All of this is not to say that stem cell research is not a good thing. It is in fact a great research tool, which, together with many others already in place, will help us understand how the brain deteriorates in Alzheimer’s disease. But it will not cure Alzheimer’s disease. If we want to do that, we need to understand what happens in the brain BEFORE it begins to deteriorate, so we can have intervention strategies at that stage. Unfortunately, and as we wrote in our previous post here, that is unlikely to happen any time soon and Alzheimer’s disease is well on its way to becoming the plague of the XXI century.

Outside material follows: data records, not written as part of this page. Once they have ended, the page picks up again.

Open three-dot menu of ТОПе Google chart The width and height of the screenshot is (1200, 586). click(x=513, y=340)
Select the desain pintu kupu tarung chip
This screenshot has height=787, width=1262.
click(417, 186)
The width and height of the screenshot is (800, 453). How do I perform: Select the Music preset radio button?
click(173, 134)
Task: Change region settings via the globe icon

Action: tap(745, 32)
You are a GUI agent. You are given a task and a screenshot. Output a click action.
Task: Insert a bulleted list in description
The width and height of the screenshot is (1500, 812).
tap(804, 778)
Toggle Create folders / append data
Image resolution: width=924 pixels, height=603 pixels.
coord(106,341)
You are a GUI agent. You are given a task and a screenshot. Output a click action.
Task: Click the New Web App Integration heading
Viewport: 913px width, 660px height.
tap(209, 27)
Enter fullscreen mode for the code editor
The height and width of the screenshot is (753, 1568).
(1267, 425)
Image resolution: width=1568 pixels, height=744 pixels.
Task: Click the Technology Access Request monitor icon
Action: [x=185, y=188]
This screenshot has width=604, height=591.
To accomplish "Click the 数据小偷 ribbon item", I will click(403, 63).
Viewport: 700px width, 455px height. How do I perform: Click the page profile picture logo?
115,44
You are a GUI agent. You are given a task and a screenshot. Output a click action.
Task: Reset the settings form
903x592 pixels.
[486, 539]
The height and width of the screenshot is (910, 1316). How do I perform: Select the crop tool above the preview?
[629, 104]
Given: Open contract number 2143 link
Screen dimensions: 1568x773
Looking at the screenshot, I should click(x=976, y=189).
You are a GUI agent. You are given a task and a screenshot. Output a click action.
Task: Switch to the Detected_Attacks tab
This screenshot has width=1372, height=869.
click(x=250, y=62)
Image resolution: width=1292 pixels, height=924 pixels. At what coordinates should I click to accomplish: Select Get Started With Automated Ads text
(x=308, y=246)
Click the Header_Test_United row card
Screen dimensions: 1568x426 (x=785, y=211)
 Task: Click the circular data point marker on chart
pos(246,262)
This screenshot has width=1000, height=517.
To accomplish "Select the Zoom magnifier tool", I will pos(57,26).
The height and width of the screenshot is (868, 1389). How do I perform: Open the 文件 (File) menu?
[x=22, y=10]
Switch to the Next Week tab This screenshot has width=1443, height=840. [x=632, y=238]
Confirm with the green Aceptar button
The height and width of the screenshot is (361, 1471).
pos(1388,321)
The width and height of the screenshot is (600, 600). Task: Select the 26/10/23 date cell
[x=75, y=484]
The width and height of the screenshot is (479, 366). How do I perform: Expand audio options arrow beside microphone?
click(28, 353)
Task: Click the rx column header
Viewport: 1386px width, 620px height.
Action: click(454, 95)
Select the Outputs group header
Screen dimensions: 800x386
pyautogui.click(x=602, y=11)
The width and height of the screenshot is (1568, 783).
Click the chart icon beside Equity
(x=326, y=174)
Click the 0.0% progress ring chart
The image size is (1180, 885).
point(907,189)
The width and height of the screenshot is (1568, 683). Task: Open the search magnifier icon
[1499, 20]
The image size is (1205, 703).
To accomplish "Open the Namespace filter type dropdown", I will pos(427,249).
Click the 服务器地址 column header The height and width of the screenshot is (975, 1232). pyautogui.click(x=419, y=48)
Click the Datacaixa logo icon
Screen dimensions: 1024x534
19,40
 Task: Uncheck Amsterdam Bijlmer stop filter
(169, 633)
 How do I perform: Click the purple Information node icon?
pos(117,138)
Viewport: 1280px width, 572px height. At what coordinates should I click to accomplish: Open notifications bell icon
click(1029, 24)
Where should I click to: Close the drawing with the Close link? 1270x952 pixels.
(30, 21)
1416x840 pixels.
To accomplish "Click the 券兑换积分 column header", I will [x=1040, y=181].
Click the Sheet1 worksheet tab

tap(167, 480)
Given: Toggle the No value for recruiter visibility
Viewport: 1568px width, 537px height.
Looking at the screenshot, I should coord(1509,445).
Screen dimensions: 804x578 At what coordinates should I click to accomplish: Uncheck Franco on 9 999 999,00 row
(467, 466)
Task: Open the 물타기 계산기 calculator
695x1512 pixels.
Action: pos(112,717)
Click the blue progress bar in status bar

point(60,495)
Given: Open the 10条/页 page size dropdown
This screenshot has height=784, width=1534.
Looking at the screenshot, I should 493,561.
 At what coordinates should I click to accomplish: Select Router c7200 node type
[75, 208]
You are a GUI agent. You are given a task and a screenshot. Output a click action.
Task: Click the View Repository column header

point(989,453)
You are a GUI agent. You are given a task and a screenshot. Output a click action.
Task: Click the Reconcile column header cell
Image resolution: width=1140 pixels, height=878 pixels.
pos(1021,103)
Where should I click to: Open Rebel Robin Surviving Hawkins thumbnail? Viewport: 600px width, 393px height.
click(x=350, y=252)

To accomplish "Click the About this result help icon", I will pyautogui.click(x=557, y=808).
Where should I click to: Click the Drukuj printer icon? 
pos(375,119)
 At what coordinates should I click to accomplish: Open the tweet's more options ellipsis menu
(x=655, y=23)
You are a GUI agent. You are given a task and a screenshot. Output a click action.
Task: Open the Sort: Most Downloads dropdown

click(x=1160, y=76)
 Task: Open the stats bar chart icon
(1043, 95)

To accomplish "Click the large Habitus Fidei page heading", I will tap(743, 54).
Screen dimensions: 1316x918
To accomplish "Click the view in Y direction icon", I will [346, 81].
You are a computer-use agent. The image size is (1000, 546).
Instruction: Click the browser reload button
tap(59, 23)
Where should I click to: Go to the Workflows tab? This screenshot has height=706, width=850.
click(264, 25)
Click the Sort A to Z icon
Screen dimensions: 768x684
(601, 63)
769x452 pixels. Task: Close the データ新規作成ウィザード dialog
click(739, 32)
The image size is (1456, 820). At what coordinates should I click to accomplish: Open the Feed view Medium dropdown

One Response to Stem cell therapy will not cure Alzheimer’s disease

  1. AC says:

    Stem cell therapy, which is still in a very embryonic stage, has a huge potential to virtually replace cells from any tissue in the human body. However, in the case of the central nervous system, the neuronal cells are more than just cells acting in coordination to keep an organ functioning, they can hold identity within themselves – memory and learning. Once lost, as in the case of Alzheimer’s, information can only be retrieved, theoretically, through a new process of learning and experience,basically, through the living of a new life. But even if the person is subject to stem cell therapy, and posterior learning therapy, in the case of Alzheimer’s, the patients still face the pathological mechanisms of the disease which will continue to operate and to which stem cell therapy does not much about.
    Regarding its application to research, I think it depends of the disease model. Again, in the case of Alzheimer’s, the situation is a lot more complicated. The etiology of the sporadic form is not known, but likely goes beyond the model that the researchers at UCSD have described.